Berry and citrus top the list of produce with the highest modern slavery risk in Australia, a new report from supermarket chain Woolworths has found.

The report, the first produced as a requirement of the 2018 Modern Slavery Act, identified 332 fruit and vegetable suppliers in the Woolworths supply chain that presented a modern slavery risk.

Citrus and berry supply chains had 78 and 103 sites identified as at-risk, respectively, while grapes had a high number of at-risk sites relative to total suppliers.

Stone fruit and berry farms, meanwhile, were found to be most likely to use  so-called labor-hire firms, which have in the past been linked to labor abuses.

Another supermarket chain, Coles, revealed that its ethical sourcing program does not cover farms that send produce to packhouses.

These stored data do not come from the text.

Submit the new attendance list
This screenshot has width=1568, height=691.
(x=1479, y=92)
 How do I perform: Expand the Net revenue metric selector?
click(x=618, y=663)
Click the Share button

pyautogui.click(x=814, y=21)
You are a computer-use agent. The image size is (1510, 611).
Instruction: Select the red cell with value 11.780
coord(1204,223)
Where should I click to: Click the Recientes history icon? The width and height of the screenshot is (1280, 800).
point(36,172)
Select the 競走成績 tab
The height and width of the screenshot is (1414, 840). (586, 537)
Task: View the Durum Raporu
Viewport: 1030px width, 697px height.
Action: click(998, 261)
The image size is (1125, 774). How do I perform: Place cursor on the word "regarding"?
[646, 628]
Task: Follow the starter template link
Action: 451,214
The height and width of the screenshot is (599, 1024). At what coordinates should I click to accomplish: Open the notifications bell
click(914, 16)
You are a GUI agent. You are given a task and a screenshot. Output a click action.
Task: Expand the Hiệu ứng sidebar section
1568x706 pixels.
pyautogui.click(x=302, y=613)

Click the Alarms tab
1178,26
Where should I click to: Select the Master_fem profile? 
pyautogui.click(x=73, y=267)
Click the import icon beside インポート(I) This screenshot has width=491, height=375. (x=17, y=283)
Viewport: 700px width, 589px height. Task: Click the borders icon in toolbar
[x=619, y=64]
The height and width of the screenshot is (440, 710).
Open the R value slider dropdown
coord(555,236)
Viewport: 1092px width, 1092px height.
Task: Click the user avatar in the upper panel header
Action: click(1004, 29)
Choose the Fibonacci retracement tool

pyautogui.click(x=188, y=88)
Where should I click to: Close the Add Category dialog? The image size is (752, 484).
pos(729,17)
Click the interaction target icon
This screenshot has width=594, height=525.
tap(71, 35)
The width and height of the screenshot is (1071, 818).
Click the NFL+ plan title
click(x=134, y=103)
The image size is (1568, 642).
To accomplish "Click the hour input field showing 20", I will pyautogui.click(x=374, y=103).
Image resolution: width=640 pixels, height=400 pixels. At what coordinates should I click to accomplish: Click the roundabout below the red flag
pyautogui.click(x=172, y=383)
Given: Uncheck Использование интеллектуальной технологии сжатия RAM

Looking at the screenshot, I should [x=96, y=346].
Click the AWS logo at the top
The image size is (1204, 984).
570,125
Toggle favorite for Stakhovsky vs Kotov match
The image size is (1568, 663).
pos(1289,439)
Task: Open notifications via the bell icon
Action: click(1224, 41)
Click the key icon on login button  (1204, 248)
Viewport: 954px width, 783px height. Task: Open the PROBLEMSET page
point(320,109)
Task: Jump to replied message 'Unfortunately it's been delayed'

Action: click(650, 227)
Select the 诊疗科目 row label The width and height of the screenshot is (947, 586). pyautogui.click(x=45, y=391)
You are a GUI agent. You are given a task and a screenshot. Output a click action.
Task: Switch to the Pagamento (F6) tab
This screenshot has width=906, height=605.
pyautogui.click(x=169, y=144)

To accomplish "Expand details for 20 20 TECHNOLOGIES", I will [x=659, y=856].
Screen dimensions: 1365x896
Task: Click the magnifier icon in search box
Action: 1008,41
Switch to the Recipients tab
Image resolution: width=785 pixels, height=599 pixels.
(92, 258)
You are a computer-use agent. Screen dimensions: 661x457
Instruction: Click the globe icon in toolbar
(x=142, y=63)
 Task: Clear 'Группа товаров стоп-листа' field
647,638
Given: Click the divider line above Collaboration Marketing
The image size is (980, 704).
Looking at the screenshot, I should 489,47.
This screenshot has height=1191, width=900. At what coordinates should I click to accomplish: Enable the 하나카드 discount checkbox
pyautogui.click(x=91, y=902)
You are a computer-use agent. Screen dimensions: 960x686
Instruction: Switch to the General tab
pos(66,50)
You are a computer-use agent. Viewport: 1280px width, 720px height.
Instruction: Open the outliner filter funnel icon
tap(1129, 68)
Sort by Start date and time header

Worker rights advocates are urging the companies to follow up on their reports with decisive action against forced labor and exploitation.

ABC News Australia reports: 

Australian Workers Union national secretary Dan Walton said the fruit and vegetable sector was the “petri dish” for worker exploitation in Australia but said big companies were slowly realising their reputations were at stake.

“We’re starting to see some nice and fluffy words coming out of corporate Australia, but actions speak louder than words,” he said.

In common with many countries in the world, exploitation in agriculture has long been a major problem in Australia, particularly of migrant workers.

According to Fair Work Ombudsman, over half of horticulture businesses investigated breached workplace laws in 2018.

Joanna Howe, of the University of Adelaide, said that in 2020 alone there have been numerous major investigations into labor abuses in the sector.

Dr Howe called the supermarket reports a “highly significant moment” for migrant workers but urged the chains to take further action.

“In order for this not to be merely window dressing, the statements that they make need to be capable of investigation,” Dr Howe said.

“Self-reporting is public relations for these large companies unless there is accountability on the claims that they make in their statements.”